What to work on:
Would you repeat each of the lines below exactly?

Saved data entries:
■ ■ ■ ■
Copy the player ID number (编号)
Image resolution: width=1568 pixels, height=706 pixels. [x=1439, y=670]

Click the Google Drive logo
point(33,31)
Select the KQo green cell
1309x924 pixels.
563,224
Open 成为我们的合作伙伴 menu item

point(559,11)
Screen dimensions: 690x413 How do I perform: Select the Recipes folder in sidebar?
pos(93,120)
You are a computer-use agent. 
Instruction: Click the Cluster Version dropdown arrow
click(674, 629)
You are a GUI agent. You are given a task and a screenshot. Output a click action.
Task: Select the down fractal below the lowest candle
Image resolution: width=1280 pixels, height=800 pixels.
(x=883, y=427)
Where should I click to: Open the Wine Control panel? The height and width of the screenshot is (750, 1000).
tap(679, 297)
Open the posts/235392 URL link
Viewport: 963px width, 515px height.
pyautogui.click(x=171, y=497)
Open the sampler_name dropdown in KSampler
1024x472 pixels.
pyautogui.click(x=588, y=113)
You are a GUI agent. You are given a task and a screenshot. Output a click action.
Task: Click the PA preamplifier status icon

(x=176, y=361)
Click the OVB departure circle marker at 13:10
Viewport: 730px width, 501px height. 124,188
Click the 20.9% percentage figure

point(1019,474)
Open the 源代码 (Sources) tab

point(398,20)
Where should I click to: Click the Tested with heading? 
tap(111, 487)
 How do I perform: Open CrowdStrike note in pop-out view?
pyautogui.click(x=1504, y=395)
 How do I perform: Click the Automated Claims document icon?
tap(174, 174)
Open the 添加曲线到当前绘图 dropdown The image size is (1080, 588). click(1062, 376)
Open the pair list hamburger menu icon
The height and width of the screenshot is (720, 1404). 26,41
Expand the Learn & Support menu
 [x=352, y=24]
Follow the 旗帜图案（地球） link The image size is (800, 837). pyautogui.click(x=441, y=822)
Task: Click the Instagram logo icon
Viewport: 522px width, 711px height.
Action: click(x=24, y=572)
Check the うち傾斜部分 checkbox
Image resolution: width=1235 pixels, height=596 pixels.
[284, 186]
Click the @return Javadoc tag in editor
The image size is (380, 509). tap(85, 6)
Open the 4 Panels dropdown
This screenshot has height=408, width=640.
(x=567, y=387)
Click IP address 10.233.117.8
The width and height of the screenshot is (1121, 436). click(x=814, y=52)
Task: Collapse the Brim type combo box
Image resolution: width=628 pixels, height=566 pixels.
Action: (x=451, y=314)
■ ■ ■ ■
Reply:
Copy the player ID number (编号)
Image resolution: width=1568 pixels, height=706 pixels. [x=1439, y=670]

Click the Google Drive logo
point(33,31)
Select the KQo green cell
1309x924 pixels.
563,224
Open 成为我们的合作伙伴 menu item

point(559,11)
Screen dimensions: 690x413 How do I perform: Select the Recipes folder in sidebar?
pos(93,120)
You are a computer-use agent. 
Instruction: Click the Cluster Version dropdown arrow
click(674, 629)
You are a GUI agent. You are given a task and a screenshot. Output a click action.
Task: Select the down fractal below the lowest candle
Image resolution: width=1280 pixels, height=800 pixels.
(x=883, y=427)
Where should I click to: Open the Wine Control panel? The height and width of the screenshot is (750, 1000).
tap(679, 297)
Open the posts/235392 URL link
Viewport: 963px width, 515px height.
pyautogui.click(x=171, y=497)
Open the sampler_name dropdown in KSampler
1024x472 pixels.
pyautogui.click(x=588, y=113)
You are a GUI agent. You are given a task and a screenshot. Output a click action.
Task: Click the PA preamplifier status icon

(x=176, y=361)
Click the OVB departure circle marker at 13:10
Viewport: 730px width, 501px height. 124,188
Click the 20.9% percentage figure

point(1019,474)
Open the 源代码 (Sources) tab

point(398,20)
Where should I click to: Click the Tested with heading? 
tap(111, 487)
 How do I perform: Open CrowdStrike note in pop-out view?
pyautogui.click(x=1504, y=395)
 How do I perform: Click the Automated Claims document icon?
tap(174, 174)
Open the 添加曲线到当前绘图 dropdown The image size is (1080, 588). click(1062, 376)
Open the pair list hamburger menu icon
The height and width of the screenshot is (720, 1404). 26,41
Expand the Learn & Support menu
 [x=352, y=24]
Follow the 旗帜图案（地球） link The image size is (800, 837). pyautogui.click(x=441, y=822)
Task: Click the Instagram logo icon
Viewport: 522px width, 711px height.
Action: click(x=24, y=572)
Check the うち傾斜部分 checkbox
Image resolution: width=1235 pixels, height=596 pixels.
[284, 186]
Click the @return Javadoc tag in editor
The image size is (380, 509). tap(85, 6)
Open the 4 Panels dropdown
This screenshot has height=408, width=640.
(x=567, y=387)
Click IP address 10.233.117.8
The width and height of the screenshot is (1121, 436). click(x=814, y=52)
Task: Collapse the Brim type combo box
Image resolution: width=628 pixels, height=566 pixels.
Action: (x=451, y=314)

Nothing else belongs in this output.